• WHAT IS EXPECTED
If a line in the listing below includes the string "computer", pull it out.

***** THE DATA *****

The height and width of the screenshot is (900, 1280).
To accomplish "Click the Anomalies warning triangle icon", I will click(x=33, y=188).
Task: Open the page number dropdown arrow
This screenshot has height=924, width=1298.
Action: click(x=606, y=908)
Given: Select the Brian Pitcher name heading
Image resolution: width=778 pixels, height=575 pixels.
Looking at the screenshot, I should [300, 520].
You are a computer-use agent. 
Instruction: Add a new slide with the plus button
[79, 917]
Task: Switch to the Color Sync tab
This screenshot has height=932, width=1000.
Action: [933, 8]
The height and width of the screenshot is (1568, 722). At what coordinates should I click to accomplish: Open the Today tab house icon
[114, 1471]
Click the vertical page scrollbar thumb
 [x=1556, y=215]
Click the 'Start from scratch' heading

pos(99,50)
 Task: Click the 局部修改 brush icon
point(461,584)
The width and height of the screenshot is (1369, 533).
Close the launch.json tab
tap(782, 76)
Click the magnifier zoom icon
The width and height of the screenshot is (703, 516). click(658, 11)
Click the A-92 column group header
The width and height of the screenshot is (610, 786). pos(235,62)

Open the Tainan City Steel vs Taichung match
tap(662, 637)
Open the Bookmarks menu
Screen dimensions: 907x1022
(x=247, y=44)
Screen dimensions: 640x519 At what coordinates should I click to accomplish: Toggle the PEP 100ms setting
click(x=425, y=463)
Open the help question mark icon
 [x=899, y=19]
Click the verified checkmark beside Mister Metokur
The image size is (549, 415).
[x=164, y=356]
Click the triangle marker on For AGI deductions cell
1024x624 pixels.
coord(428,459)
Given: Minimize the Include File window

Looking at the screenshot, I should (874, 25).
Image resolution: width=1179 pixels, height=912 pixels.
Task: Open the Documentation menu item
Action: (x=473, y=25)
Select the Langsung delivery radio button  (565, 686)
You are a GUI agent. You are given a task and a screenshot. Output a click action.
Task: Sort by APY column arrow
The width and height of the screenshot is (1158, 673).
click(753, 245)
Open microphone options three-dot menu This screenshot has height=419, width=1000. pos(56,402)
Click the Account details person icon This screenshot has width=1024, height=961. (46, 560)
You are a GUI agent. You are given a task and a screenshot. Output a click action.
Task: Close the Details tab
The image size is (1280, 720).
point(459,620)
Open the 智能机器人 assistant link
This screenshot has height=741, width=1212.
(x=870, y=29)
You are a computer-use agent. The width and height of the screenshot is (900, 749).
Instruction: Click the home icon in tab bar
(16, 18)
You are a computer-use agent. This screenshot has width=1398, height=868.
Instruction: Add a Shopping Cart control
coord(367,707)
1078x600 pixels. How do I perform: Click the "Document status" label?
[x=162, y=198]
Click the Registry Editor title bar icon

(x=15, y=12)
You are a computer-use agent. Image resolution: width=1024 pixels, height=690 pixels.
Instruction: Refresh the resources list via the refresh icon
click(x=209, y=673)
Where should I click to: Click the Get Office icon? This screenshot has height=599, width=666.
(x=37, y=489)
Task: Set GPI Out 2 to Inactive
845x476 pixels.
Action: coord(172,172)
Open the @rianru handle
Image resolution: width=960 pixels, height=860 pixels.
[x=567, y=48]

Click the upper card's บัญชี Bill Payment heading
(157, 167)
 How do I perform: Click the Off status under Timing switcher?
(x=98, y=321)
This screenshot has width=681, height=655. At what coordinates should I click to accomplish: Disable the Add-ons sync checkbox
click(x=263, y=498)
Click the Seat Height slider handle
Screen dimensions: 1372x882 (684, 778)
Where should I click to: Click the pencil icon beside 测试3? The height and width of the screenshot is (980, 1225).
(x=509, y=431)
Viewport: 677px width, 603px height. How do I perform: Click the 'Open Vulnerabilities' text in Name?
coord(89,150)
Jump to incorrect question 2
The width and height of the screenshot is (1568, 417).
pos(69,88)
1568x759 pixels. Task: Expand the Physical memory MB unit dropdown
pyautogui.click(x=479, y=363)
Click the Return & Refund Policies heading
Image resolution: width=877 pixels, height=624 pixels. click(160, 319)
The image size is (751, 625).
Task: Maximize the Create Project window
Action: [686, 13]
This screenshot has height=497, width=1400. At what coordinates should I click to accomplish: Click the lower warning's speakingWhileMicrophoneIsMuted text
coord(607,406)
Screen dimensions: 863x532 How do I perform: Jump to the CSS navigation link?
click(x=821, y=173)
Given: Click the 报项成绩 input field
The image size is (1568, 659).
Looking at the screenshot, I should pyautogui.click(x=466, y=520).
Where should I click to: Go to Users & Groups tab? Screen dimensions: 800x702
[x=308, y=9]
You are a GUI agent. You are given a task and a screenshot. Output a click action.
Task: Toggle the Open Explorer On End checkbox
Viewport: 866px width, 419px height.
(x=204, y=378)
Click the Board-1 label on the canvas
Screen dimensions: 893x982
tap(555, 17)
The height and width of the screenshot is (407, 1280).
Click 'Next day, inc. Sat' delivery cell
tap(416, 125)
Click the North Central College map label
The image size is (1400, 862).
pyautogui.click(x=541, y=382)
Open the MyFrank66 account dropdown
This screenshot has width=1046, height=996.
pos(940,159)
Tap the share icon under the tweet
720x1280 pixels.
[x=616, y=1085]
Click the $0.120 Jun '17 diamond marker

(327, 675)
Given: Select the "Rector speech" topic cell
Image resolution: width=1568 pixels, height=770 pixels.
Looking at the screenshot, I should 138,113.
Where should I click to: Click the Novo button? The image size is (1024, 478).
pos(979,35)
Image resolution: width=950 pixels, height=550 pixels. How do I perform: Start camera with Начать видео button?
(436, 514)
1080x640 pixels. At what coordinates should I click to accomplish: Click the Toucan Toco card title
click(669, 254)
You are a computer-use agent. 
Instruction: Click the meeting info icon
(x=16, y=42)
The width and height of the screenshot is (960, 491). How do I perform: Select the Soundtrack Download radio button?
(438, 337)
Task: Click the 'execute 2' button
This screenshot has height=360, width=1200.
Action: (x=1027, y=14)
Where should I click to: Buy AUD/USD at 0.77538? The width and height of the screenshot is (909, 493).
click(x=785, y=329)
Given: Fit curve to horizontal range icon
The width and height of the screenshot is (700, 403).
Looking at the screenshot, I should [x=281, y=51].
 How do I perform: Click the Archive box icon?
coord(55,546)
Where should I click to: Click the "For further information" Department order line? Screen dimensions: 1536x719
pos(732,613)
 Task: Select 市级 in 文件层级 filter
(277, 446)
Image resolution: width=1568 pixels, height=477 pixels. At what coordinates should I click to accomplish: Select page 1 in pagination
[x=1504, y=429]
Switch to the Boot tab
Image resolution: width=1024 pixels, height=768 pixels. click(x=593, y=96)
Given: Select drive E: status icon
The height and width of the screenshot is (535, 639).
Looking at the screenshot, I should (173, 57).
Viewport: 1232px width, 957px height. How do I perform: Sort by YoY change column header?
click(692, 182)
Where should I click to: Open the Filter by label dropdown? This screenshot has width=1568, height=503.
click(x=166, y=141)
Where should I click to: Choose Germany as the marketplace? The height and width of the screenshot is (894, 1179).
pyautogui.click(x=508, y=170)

*****

• RESPONSE
You are a computer-use agent. 
You are a computer-use agent. The width and height of the screenshot is (900, 749).
You are a computer-use agent. This screenshot has width=1398, height=868.
You are a computer-use agent. Image resolution: width=1024 pixels, height=690 pixels.
You are a computer-use agent. 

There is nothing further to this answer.